• Work to be completed
Reproduce the stored items below unchanged, starting at the line that contains "Given: Toggle the 函数测试模式 checkbox" and ending after the line that contains "coord(1292,21)".

[Stored items]
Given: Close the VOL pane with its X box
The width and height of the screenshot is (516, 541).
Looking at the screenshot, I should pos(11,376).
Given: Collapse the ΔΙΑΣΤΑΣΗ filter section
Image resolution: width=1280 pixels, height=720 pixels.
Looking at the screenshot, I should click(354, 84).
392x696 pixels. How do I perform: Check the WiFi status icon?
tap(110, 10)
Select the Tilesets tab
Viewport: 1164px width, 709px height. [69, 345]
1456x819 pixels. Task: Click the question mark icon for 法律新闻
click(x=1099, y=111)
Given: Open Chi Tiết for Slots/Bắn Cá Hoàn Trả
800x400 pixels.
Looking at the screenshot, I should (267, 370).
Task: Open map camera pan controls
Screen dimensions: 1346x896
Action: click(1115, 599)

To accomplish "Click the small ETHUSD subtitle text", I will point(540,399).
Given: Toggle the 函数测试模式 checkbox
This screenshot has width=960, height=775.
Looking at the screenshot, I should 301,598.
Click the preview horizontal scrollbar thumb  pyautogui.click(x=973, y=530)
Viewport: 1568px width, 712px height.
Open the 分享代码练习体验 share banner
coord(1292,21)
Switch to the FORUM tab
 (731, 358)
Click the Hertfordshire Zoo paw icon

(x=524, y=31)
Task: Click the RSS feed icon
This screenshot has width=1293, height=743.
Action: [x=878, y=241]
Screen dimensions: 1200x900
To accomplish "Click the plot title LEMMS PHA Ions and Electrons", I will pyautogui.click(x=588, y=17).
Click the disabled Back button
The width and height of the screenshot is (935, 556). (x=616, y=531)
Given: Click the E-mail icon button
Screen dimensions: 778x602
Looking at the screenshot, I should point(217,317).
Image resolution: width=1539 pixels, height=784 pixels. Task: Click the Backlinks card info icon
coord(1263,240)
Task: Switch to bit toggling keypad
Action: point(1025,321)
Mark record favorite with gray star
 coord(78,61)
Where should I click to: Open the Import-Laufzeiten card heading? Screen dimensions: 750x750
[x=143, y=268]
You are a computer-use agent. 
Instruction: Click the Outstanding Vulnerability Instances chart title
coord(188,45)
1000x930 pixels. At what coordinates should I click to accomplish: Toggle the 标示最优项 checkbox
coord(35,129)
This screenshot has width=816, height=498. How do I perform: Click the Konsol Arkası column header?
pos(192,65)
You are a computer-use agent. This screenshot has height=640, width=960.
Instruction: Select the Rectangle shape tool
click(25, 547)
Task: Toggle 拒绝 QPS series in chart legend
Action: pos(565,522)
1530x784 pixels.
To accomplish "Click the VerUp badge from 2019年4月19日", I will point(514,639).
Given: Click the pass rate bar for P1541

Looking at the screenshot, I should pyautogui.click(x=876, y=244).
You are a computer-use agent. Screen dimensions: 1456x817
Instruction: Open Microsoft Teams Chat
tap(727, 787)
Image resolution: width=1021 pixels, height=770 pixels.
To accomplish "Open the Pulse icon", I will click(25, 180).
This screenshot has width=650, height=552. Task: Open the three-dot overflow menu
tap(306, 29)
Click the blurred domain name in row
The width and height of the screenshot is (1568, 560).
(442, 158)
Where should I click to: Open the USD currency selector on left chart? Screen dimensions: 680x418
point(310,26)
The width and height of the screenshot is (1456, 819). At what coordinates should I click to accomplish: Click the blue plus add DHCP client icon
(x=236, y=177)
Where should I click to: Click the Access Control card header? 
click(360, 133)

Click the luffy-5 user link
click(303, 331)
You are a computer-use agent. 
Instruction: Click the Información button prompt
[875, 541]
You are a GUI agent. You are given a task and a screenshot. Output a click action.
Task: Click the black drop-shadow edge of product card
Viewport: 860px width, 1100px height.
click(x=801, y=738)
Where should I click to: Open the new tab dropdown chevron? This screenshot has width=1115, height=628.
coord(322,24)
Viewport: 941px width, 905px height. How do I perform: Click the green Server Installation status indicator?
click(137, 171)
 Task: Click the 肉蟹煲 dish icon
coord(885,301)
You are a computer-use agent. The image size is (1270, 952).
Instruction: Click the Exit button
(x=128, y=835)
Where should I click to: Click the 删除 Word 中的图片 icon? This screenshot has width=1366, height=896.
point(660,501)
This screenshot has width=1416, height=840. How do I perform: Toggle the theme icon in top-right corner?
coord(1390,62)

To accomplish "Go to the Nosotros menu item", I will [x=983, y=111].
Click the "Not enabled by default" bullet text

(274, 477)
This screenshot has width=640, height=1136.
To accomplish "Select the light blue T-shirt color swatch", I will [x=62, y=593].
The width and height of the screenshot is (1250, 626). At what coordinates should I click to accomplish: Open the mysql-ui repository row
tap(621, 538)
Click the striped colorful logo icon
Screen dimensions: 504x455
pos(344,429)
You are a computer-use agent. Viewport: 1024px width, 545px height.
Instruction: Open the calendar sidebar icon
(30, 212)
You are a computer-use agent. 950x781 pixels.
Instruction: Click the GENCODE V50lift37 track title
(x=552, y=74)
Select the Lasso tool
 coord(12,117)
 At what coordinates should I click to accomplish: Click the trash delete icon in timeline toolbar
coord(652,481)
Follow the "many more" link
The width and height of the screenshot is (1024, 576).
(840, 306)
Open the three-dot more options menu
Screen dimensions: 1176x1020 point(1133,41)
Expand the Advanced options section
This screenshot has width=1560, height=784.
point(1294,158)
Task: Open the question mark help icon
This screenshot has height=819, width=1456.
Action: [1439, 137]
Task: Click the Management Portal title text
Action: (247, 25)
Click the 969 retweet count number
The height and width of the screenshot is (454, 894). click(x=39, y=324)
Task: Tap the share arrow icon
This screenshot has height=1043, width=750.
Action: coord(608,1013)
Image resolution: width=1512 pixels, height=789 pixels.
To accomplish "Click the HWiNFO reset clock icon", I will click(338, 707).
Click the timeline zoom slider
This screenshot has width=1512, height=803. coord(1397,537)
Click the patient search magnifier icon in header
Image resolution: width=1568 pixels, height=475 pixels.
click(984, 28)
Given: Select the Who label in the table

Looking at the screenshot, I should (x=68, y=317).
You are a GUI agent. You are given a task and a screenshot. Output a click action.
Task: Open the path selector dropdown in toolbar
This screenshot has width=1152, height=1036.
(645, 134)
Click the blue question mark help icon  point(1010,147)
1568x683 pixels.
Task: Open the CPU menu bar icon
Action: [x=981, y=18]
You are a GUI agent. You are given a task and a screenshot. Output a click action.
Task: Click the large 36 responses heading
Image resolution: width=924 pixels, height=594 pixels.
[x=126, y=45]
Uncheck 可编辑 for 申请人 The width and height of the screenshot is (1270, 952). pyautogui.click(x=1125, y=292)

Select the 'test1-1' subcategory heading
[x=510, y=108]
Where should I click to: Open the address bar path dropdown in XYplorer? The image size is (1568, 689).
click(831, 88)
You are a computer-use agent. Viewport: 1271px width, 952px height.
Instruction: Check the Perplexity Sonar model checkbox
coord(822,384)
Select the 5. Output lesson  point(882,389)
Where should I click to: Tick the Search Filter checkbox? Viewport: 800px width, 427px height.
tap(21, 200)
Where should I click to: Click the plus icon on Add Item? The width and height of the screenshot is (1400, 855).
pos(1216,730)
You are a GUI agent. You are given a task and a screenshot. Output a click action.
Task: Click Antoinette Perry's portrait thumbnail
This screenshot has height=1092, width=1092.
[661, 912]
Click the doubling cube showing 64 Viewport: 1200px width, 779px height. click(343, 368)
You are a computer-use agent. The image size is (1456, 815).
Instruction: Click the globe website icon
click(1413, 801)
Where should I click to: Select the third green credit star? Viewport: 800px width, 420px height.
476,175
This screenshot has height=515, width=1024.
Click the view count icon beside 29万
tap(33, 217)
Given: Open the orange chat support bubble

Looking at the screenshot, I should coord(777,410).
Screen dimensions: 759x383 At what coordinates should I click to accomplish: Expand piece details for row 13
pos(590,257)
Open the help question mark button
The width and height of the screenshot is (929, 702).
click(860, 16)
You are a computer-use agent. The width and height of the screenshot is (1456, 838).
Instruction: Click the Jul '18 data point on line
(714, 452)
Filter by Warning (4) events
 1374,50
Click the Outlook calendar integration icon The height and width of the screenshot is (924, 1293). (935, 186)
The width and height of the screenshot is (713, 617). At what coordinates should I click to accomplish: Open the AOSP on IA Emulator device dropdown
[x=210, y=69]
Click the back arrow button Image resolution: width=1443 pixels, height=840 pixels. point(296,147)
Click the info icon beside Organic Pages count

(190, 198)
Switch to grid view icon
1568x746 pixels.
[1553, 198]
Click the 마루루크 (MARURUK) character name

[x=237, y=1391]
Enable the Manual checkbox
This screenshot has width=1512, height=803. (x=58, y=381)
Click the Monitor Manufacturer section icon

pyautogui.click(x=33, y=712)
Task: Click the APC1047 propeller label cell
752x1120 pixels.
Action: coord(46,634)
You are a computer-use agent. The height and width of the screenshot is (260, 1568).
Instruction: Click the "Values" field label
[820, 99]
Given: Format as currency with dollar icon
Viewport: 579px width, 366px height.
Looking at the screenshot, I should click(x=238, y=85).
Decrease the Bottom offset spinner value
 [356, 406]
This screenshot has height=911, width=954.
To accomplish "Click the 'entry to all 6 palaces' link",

• Response to the task
Given: Toggle the 函数测试模式 checkbox
This screenshot has width=960, height=775.
Looking at the screenshot, I should 301,598.
Click the preview horizontal scrollbar thumb  pyautogui.click(x=973, y=530)
Viewport: 1568px width, 712px height.
Open the 分享代码练习体验 share banner
coord(1292,21)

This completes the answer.